SOURCE EXTRACT ::
Incredibly, just four weeks after her heart procedure, Beth had joined a running group. She spotted a flyer for the beginners’ group at Wimpole Hall (a National Trust property near Cambridge). With the go-ahead from her heart consultant, she decided to give it a try.

“I saw the leaflet for the beginners’ running group and thought I’d try it. I was more worried about whether I would look foolish–and about being left behind by a super-fit, lycra-clad bunch–than about my heart, because I felt fine. I was concerned about being the newbie and being at the back.

“But I needn’t have worried – it was a small group, including other new people, and was very friendly. We ran and walked together. It felt lovely to be outside again, and amazing just to be able to do something active!”

Building up her stamina each week, Beth could eventually run continuously for the whole session. By Boxing Day 2014 she was fit enough to take part in a 10k organised by Royston Runners.

Becoming a running group leader

When the leader of Beth’s beginners’ group moved on, the National Trust at Wimpole wanted to ensure the group continued. They asked Beth if she would lead it, pointing out that she would be a great role model for beginners because she knew what it was like to start from scratch.

The National Trust funded Beth to do the England Athletics Leadership in Running Fitness course, and she began leading a 10-week running course in autumn 2015.

EXERCISE DIRECTIONS ::
Turn the paragraph in the piece about Beth's running that begins "When the leader of Beth's beginners' group moved on" into a short list of its main facts. The data below is separate material and not part of the piece about Beth's running.

EXTRACTED DATA ::
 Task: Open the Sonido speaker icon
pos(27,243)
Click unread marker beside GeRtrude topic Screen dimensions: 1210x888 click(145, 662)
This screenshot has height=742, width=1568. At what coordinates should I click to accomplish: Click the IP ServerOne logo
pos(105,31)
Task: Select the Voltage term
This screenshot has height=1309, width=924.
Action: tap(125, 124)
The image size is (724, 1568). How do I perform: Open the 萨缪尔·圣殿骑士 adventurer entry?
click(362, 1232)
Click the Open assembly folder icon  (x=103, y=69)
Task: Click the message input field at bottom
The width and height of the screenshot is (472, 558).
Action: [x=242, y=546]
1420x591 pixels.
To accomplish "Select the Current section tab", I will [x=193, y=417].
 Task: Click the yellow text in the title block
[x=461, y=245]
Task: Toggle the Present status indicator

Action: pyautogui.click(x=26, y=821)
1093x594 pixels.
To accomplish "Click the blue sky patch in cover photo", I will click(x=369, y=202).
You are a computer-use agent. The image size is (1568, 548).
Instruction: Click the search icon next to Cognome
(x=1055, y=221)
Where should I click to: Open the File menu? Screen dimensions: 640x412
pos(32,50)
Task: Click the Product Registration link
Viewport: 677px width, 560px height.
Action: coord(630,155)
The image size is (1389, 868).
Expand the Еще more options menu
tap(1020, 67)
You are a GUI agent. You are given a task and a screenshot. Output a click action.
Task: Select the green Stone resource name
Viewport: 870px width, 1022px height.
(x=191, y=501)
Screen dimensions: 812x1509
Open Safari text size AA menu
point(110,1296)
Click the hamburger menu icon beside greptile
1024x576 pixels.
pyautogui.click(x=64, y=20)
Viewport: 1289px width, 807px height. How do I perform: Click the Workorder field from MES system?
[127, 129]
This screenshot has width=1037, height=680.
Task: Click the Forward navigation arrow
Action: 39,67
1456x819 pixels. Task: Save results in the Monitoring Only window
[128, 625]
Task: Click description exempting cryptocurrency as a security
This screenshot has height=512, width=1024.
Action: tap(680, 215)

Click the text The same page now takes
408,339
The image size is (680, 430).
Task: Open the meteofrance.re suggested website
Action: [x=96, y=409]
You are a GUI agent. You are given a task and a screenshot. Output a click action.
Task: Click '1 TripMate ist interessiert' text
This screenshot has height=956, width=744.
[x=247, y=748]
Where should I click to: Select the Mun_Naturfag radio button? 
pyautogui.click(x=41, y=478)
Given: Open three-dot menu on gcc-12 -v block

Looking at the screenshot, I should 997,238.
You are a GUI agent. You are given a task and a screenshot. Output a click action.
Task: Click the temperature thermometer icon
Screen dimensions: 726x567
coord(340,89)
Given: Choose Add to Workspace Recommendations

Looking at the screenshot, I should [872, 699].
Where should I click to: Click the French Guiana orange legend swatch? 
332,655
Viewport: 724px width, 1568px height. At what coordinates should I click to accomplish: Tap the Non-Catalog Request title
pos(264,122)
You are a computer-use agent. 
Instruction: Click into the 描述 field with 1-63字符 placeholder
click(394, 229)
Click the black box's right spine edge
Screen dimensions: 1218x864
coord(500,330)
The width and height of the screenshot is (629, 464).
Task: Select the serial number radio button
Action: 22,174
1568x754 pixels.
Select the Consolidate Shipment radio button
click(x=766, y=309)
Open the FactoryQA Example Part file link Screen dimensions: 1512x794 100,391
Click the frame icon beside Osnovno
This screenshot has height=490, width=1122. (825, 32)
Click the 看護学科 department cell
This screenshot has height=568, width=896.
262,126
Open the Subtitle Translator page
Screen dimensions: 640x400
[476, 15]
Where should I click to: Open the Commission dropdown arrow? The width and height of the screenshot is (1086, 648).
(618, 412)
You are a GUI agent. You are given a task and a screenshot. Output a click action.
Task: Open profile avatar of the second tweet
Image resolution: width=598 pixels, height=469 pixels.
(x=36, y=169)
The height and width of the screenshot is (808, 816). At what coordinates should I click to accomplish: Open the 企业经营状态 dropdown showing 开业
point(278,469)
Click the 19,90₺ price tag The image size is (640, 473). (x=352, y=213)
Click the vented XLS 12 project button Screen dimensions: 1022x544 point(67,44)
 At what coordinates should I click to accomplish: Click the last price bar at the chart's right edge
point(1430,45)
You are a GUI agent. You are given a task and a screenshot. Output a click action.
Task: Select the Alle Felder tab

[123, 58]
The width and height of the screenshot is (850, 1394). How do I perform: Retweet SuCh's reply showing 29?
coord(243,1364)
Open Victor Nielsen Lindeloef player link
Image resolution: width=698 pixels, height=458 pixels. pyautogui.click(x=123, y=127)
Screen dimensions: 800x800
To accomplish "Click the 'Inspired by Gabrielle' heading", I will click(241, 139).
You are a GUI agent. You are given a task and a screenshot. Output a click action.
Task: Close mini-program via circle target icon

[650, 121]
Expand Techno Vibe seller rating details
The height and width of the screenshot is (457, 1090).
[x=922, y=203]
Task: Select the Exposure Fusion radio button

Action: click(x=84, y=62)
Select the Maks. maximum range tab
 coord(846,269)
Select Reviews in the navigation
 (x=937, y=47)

OUTPUT OF THE TASK ::
- The leader of Beth's beginners' group moved on.
- The National Trust at Wimpole wanted the group to continue.
- They asked Beth to lead it.
- They said she would be a great role model for beginners because she knew what starting from scratch was like.